Notre Bureau parlementaire rapportait mercredi matin que Québec appréhende cette année un nombre record de traversées illégales sur le chemin Roxham, soit plus de 35 000 au rythme actuel, ce qui représente plus d’une centaine de passages par jour.
«On n’a pas cette capacité (d’accueil)», a signalé François Legault en point de presse.
«Une passoire», se désole Boulet
En plus de la capacité maximale d’hébergement temporaire, qui est atteinte, Ottawa prend actuellement prend jusqu’à 14 mois pour traiter les dossiers des demandeurs d’asile. «Le vrai problème, c’est le délai de traitement», considère le premier ministre.

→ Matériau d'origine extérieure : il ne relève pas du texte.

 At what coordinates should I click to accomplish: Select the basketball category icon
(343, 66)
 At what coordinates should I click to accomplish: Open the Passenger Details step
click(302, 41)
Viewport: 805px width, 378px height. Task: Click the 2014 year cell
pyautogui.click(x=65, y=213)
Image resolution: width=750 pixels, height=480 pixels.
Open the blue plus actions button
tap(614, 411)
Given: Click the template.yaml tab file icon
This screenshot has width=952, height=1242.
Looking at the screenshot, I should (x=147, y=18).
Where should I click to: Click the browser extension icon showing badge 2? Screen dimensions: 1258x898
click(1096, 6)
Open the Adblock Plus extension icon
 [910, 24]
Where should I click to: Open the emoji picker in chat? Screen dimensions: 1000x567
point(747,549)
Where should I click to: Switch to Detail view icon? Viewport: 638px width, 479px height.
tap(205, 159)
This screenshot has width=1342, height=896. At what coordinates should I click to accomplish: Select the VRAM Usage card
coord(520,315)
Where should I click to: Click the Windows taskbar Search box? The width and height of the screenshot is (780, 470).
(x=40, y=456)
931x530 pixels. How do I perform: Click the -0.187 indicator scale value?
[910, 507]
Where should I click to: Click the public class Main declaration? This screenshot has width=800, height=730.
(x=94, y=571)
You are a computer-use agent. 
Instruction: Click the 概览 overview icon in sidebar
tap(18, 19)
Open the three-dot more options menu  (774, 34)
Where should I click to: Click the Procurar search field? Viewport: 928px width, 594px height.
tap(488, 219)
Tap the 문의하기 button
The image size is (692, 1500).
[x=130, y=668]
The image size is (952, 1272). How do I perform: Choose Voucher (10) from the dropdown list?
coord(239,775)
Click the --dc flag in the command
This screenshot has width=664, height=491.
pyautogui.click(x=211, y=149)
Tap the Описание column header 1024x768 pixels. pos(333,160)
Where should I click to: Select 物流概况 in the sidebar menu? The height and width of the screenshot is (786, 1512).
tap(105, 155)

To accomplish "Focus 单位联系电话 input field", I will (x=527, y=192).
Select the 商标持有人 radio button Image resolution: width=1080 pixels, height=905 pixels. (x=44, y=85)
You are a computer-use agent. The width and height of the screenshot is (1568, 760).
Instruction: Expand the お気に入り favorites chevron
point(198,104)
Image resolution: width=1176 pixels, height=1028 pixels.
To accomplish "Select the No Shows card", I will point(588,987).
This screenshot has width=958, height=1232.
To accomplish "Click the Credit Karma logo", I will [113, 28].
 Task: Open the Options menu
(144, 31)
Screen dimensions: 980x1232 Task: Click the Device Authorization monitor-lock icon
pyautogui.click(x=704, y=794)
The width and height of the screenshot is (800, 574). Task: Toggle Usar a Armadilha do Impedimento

Entre-temps, le gouvernement du Québec doit assumer une bonne part de l’aide financière versée aux demandeurs, notamment pour envoyer les plus jeunes à l’école.
Pour le ministre de l’Immigration, Jean Boulet, le chemin Roxham est devenu une véritable «passoire». «C’est reconnu à l’échelle internationale», se désole le ministre, qui a notamment pris connaissance de certains outils promotionnels dont se servent les réseaux de passeurs.
«Des progrès» assure Ottawa
Invité à réagir, le ministre fédéral de la Sécurité publique, Marco Mendicino a assuré que le dossier du chemin Roxham est «très important» pour lui et «qu’il y a des progrès» dans ses négociations avec les autorités américaines.
«Nous sommes en train de négocier avec les États-Unis une nouvelle entente» concernant les demandeurs d’asiles, a-t-il relaté.
Le ministre Mendicino a souligné l’importance, d’une part, de «défendre les droits des réfugiés», tout en assurant la protection des personnes.
Justin Trudeau, à son tour, ne s’est pas avancé davantage sur la fermeture éventuelle du chemin Roxham.
«On est pays qui accueille l’immigration parce qu’on a un système rigoureux. On va continuer de travailler avec les partenaires», a-t-il déclaré avant la période des questions.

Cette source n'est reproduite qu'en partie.